Study questions -
• a. In the passage about Gramma at Knickerbocker Village, where did Gramma sleep?
• b. Carry the passage about Gramma at Knickerbocker Village forward from its final sentence.
:: Selected passage
Gramma's at Knickerbocker Village was one of those special nights.
Gramma at Knickerbocker
Gramma lived in a small one bedroom apartment with a smaller living room/dining room and a teeny-tiny kitchen. She slept in a cot in the so-called living room where the 'big' television was.
Her husband, my grandfather, William, slept in the bedroom with his own TV. He was always sick and, although utterly lovely to me, was an inactive monster with a long history of not-so-nice to important people like his wife and his daughter, my mother Florence.
His wife and his daughter
The rare times I sat with him, we watched "Divorce Court". I didn't understand for years that it was all made up. All I remember was that episode where the wife with the long hair yelled and cried and screamed as her husband left her for a prettier woman and my grandfather roared with laughter.
Ill and old himself, he would one day, steal all the money that Gramma had saved from being a practical nurse as she withered away in a nursing home.
::::
:: Study material
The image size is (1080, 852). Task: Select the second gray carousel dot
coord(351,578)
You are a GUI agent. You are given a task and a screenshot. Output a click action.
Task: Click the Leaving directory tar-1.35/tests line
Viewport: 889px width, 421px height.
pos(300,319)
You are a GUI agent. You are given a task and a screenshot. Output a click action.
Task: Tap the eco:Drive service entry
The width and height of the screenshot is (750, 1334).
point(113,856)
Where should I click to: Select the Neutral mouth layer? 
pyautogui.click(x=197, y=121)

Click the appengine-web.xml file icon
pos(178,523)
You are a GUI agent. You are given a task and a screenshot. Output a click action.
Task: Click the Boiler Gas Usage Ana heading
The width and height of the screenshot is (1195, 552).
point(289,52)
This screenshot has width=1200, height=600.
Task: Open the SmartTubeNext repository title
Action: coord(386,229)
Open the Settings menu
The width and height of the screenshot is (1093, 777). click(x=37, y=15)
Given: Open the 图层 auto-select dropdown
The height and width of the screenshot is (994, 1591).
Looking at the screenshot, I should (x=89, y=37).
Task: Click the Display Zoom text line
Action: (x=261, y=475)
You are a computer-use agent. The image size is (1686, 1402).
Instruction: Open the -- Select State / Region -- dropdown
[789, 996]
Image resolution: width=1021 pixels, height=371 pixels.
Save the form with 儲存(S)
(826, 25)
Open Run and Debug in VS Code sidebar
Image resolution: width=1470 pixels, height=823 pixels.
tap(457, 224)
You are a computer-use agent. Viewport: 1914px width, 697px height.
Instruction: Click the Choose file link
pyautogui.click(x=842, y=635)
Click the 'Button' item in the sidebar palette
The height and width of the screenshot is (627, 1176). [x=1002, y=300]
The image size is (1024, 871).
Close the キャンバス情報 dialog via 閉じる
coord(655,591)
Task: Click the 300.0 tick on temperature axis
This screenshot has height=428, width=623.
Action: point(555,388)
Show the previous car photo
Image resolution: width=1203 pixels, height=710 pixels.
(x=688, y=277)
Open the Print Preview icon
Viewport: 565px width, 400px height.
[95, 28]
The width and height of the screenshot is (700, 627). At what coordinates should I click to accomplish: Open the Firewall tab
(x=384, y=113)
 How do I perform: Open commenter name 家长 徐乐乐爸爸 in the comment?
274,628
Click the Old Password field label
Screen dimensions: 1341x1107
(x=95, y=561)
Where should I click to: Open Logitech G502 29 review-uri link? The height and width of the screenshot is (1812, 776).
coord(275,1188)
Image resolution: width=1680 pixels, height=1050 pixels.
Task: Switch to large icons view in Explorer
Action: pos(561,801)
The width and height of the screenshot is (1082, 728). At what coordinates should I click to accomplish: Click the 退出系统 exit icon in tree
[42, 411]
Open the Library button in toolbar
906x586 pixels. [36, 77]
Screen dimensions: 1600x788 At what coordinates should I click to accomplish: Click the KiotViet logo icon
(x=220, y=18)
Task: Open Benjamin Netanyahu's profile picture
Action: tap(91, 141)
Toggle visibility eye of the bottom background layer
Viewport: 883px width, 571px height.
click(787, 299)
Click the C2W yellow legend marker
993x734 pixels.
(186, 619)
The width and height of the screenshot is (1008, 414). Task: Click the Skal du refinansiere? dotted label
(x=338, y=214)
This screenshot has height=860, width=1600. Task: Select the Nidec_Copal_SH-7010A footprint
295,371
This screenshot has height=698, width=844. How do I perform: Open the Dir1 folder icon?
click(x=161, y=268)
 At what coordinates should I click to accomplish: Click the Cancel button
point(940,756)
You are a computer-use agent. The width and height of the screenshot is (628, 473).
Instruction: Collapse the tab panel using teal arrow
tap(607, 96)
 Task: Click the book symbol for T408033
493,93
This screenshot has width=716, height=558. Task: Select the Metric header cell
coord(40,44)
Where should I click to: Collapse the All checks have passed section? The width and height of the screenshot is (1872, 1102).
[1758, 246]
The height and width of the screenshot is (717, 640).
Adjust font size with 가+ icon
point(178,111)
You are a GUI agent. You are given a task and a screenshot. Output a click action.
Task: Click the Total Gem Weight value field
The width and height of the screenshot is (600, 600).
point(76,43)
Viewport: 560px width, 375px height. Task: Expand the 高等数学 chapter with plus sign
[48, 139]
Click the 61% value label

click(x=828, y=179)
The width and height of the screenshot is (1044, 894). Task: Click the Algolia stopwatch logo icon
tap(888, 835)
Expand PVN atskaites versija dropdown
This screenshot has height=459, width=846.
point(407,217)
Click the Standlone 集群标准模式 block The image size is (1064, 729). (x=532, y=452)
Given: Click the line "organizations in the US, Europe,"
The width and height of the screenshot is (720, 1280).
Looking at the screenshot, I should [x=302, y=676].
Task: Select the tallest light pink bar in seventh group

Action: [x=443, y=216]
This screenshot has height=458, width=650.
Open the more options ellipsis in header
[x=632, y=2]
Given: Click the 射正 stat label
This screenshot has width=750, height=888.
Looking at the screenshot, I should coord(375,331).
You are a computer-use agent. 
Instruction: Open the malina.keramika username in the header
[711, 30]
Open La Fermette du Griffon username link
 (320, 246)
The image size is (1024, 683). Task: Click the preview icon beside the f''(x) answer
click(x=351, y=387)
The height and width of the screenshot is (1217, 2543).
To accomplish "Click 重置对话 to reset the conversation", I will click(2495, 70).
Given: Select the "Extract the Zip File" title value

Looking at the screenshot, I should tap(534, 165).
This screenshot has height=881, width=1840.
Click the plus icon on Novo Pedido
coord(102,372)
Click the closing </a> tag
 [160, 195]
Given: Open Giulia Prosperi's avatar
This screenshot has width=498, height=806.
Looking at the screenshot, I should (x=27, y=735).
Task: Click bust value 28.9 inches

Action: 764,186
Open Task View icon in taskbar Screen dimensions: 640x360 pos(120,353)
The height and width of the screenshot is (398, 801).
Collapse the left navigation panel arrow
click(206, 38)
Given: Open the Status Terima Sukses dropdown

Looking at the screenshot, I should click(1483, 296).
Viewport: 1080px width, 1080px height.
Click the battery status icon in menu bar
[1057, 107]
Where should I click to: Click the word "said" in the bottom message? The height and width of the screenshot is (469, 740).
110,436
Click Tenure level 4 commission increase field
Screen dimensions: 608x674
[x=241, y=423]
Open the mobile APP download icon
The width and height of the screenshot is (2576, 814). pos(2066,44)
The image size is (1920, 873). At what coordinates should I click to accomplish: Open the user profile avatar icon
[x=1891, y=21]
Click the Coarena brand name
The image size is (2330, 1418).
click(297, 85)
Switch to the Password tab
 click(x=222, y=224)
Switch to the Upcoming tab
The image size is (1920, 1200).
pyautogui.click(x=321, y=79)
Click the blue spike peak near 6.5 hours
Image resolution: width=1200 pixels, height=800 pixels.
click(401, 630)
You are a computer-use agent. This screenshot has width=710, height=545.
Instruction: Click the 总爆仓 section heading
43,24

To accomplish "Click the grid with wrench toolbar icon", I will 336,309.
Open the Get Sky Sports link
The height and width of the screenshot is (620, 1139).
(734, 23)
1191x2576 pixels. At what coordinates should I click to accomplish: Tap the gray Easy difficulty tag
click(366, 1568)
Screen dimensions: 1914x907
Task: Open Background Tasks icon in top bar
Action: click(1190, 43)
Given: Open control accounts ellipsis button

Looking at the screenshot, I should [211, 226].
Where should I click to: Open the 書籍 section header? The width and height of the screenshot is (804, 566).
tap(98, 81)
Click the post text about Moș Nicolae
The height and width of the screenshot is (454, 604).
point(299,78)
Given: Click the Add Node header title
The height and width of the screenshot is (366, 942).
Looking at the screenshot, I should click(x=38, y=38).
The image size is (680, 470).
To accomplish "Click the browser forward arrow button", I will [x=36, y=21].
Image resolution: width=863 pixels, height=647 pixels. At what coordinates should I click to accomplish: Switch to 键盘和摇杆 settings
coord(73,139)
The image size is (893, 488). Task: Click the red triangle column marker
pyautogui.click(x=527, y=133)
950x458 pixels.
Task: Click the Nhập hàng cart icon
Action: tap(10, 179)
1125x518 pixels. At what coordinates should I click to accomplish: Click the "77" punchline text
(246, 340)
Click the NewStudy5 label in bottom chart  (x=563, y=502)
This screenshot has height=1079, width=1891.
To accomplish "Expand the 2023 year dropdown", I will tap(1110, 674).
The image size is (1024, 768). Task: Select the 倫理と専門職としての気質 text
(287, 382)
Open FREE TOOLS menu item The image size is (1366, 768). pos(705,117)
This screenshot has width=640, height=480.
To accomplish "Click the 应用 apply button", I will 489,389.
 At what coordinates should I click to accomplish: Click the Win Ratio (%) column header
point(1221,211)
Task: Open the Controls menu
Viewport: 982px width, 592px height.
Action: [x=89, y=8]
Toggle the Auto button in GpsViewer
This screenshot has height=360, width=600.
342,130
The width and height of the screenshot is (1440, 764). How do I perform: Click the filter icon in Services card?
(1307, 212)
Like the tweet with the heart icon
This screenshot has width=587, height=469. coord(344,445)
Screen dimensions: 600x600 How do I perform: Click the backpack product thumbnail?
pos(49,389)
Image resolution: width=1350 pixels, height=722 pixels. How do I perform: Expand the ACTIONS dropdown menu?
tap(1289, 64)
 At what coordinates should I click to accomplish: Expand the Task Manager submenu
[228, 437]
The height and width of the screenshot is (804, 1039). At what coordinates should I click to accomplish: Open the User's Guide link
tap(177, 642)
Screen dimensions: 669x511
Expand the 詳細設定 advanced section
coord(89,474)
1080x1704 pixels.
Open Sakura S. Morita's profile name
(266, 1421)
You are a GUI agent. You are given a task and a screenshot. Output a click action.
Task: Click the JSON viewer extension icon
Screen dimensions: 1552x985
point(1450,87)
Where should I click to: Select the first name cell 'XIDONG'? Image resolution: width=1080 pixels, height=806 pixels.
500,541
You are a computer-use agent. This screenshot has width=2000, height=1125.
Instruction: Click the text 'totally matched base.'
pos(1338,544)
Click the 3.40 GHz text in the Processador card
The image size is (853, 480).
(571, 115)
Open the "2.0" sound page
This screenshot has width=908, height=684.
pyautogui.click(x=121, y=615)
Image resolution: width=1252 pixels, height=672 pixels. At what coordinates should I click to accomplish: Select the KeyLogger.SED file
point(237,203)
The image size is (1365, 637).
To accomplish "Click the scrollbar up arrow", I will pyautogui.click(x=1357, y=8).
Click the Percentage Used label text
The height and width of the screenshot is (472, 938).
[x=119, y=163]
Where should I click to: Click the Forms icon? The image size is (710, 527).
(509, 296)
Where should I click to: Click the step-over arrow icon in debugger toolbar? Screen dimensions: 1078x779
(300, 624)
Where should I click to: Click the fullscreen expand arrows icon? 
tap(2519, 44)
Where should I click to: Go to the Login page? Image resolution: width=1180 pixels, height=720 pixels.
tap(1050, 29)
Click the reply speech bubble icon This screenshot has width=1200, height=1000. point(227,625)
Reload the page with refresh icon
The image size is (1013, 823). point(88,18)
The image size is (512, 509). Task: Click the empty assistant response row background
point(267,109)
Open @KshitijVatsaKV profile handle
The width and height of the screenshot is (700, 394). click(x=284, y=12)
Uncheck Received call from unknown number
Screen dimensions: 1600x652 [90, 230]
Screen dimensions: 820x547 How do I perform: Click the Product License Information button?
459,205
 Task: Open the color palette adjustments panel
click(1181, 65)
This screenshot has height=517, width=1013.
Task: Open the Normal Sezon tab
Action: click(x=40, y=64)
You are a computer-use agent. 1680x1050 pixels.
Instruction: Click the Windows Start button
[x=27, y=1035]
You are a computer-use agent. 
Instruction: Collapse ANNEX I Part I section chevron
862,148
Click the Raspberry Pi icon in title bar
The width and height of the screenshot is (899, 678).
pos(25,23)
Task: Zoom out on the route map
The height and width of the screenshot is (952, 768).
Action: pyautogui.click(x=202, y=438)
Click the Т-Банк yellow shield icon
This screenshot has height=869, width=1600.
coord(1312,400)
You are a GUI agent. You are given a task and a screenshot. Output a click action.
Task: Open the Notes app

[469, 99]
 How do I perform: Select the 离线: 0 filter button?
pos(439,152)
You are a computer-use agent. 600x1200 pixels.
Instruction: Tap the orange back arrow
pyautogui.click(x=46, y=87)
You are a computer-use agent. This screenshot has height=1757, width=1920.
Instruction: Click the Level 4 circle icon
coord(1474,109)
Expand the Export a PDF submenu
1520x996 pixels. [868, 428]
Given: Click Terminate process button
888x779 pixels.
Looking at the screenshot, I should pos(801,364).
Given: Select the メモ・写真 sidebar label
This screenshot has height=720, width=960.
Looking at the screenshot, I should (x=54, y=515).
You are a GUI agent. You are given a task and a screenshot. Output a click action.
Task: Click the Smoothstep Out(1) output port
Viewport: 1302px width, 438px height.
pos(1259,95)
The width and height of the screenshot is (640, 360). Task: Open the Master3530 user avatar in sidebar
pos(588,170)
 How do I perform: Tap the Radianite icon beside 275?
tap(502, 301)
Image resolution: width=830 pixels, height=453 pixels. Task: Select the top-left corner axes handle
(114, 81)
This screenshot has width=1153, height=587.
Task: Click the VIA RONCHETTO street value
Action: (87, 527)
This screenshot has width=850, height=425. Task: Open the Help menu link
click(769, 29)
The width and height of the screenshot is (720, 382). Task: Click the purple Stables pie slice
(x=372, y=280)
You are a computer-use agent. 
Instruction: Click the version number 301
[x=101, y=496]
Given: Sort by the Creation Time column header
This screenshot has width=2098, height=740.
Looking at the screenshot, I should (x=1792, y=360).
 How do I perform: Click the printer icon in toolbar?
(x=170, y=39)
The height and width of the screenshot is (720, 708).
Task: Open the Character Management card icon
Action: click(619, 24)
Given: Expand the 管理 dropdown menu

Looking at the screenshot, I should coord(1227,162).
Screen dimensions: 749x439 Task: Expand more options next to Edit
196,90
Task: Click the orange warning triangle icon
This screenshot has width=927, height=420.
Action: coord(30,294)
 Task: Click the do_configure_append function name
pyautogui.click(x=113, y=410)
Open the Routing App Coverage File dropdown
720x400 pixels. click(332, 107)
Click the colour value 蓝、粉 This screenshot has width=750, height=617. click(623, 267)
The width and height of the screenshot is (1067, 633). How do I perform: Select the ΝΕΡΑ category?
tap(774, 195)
::::
Responses for each task -
• a. She slept in a cot in the so-called living room, where the "big" television was.

• b.
Until then, he lived sick in the bedroom and she lived on the cot in the so-called living room wrapped in her own world remembering Kiev and better times. She would sometimes shout questions or comments to William and I think sometimes he answered her. I never really saw their marriage and when you don't see something, you don't know it's there.
There were times William must have been in the Veteran's Hospital and so perhaps those were the one or three nights I got to sleep over. I didn't notice if he was there or not. There were more important things awaiting me at Knickerbocker Village.
Suffering through Gramma's God-awful cooking and inedible meatballs was worth the rare dessert of Hostess cupcakes, and snoballs.
And then after dessert, television, and not just the usual Friday night television watching, but the Friday-night-as-late-as-I-could-stay-awake-into-Saturday-morning-no-curfew television watching.
We'd begin with our usual Friday night line-up - Hogan's Heroes, Here Comes The Brides, Love American Style, Star Trek. It was the only window into a life of hope and happily-ever-after - a world filled with handsome men like Hogan and his crew, and where conflicts were resolved through principles and words or, if you were Captain Kirk, an honest fight without shirts.
Then Gramma would pull out of the closet the 'guest' hospital cot, open it up for me and give me one of the thin blankets kept for such occasions. Then she'd crawl into her cot and fall asleep.
But I would perch at the edge of the beat-up old cot and start turning channels into worlds I knew existed outside of the tight parameters called my childhood.
And that's where I'd run into "Divorce Italian Style". Not once, not twice, but every time I stayed over Gramma's house.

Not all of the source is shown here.